II. B. 3. « Je est un autre » : le cas de Noé

Nous venons de voir que dans les textes comme Jean le Bleu , Virgile ou Le Grand Théâtre , le narrateur cherche à s'affirmer, par et à travers plusieurs « voix », et à revendiquer son identité avec le « moi » dont il parle. Dans Noé , nous nous trouvons face à un narrateur différent qui, cette fois, par une sorte de jeu très subtil, cherchera à se dérober et à nier cette identité comme s'il essayait de nous dire : ‘« je est un autre »’ 182. C'est ce que nous nous proposons de voir dans le début de Noé que voici (c'est Giono qui souligne) :

Je prononce d'abord la formule d'exorcisme moderne : Les héros de ce roman a p partiennent à la fiction romanesque, et toute ressemblance avec des contemporains v i vants ou morts est entièrement fortuite; fortuite également toute similitude de noms propres.
Rien n'est vrai. Même pas moi; ni les miens; ni mes amis. Tout est faux.
Maintenant, allons-y. Ici commence Noé . (III, 611)

Remarquons d'abord que cet incipit se présente comme un « avertissement au lecteur », ne faisant pas partie du texte de Noé proprement dit qui est censé commencer à partir de : ‘« Ici commence Noé ».’

En outre, ce qui est présenté par le narrateur comme ‘« formule d'exorcisme moderne »’ se détache du reste.
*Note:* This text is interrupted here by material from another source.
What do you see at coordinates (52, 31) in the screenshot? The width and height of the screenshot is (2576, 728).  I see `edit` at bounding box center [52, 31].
Le narrateur reprend cette formule toute faite et l'insère dans son texte pour en adopter le contenu.

Mais on peut se demander qui est alors ce « moi » qui n'est pas « vrai »? Et s'il n'est pas vrai qui peut être alors celui qui parle, c'est-à-dire celui qui « prononce » cette formule? Y a-t-il un dédoublement de l'instance narrative : un « moi » qui parle qui serait « vrai » et un « moi » dont le texte parle qui serait « faux »? Quel est d'autre part le lien entre le sujet du discours et l'instance supérieure : l'auteur lui-même? Ou faut-il voir dans tout cela seulement une sorte de jeu?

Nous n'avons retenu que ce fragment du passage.